Si l’importance capitale de cette différence de point de vue n’apparaît pas avec évidence à qui ne considère que l’économie actuelle, elle éclate si nous nous reportons à son terme et dans l’état de consommation. Nous avons vu que les théories précédentes étaient amenées à statuer un conflit sans terme et sans issue entre la nature et l’esprit, et à perpétuer le péché soit jusqu’au complet anéantissement de la nature sensible, soit jusqu’à l’abolition de toute limite dans l’être ; elles tendent même à transporter le mal jusque dans l’Etre infini, en Dieu lui-même. Nous n’avons pas lieu de recourir à ces coups de violence ; et, admettant que ce n’est que par un accident corrélatif aux conditions de l’existence spécifique que la nature est opposée au moi dans le sein de l’humanité, rien ne nous empêche de prévoir et d’annoncer comme possible leur réconciliation, le rétablissement de leur harmonie finale, comme nous statuons leur harmonie initiale dans l’état d’innocence.
Enfin le caractère anormal du péché, d’où résulte sa culpabilité, subsiste en plein dans notre point de vue, à cette réserve que, conformément à notre conception des rapports de l’espèce à l’individu, cette coulpe, originellement spécifique, se transforme en coulpe individuelle.

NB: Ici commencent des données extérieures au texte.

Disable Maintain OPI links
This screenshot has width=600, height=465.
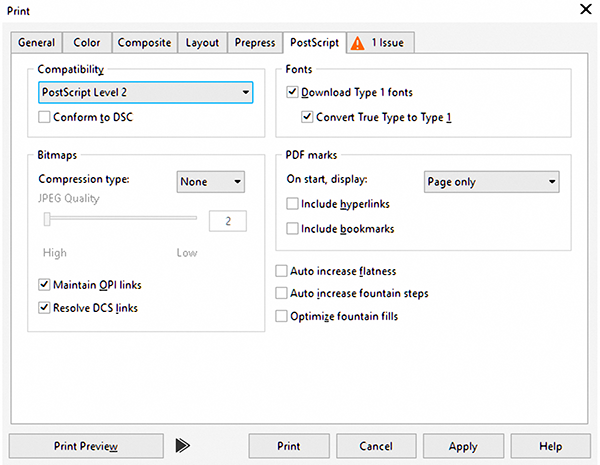coord(44,285)
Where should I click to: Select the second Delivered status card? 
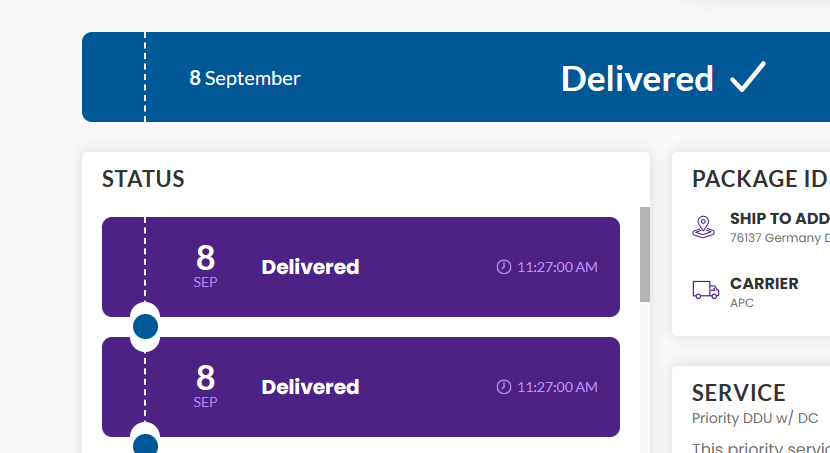[x=360, y=387]
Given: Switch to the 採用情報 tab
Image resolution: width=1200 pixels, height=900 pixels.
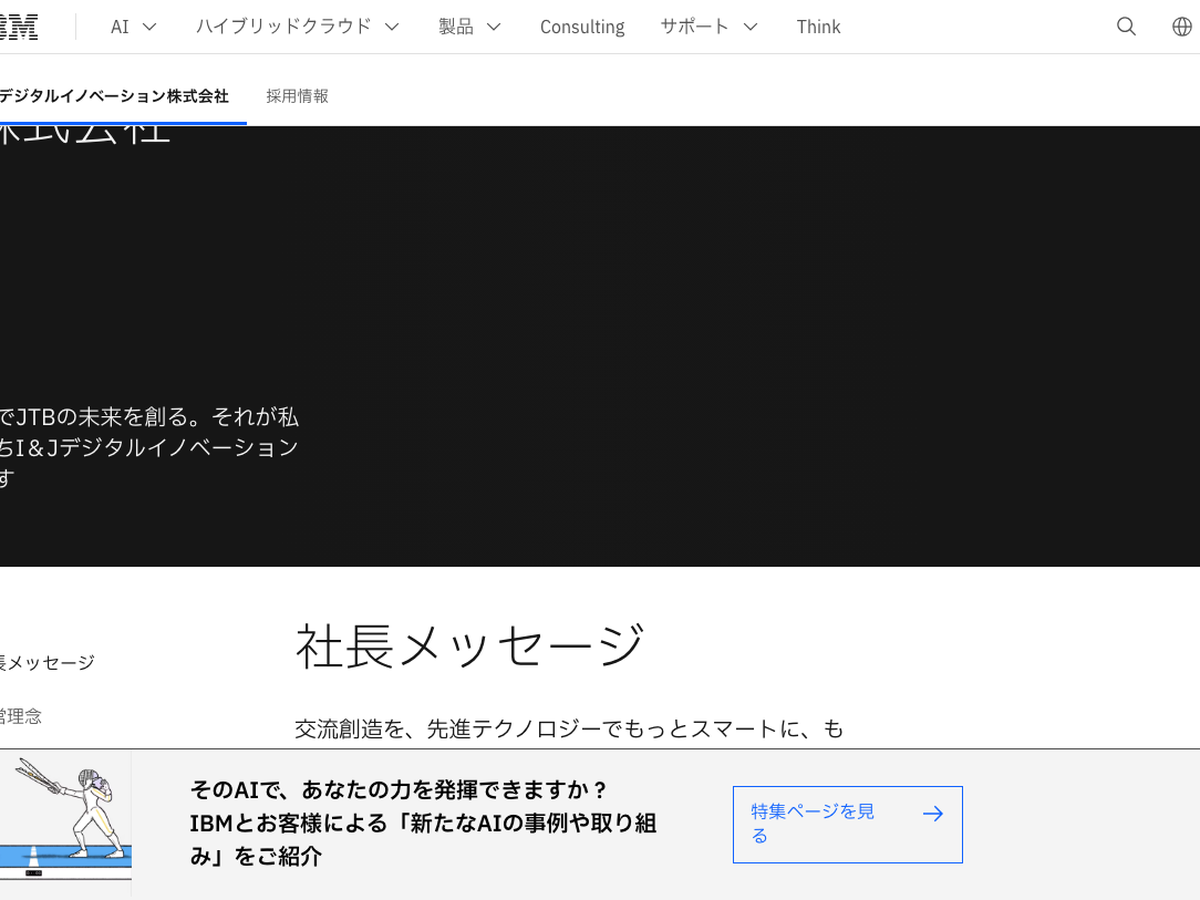Looking at the screenshot, I should tap(297, 96).
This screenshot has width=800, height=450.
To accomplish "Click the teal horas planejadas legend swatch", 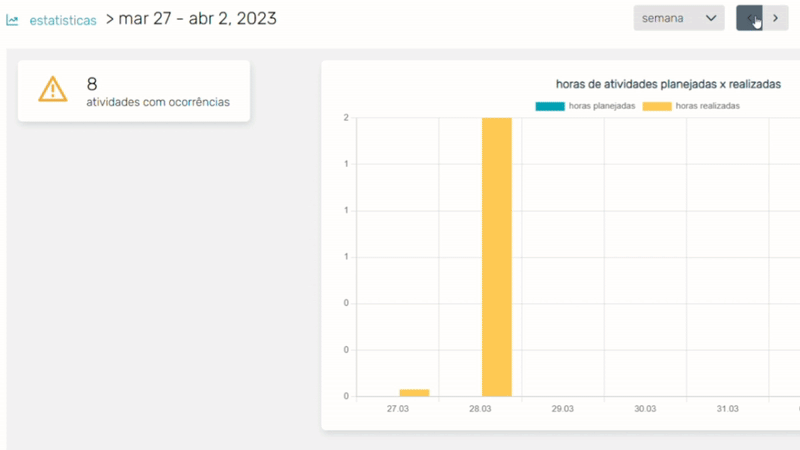I will tap(549, 106).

Nous distinguons donc trois périodes principales dans les rapports de l’espèce à l’individu. La première, celle où la nature spécifique agit seule et domine absolument le moi ; — la seconde, où la nature spécifique et le moi entrent en conflit, et où le moi subit les vicissitudes diverses de cette nature ; — la troisième enfin, où le moi complètement et définitivement émancipé de l’espèce, se crée à lui-même sa détermination propre, et où l’individu humain a atteint le degré des êtres célestes ou infernaux. Cette période commence déjà au sein de la seconde dans les activités purement spirituelles, de même que la seconde au sein de la première dans les activités purement psychiques.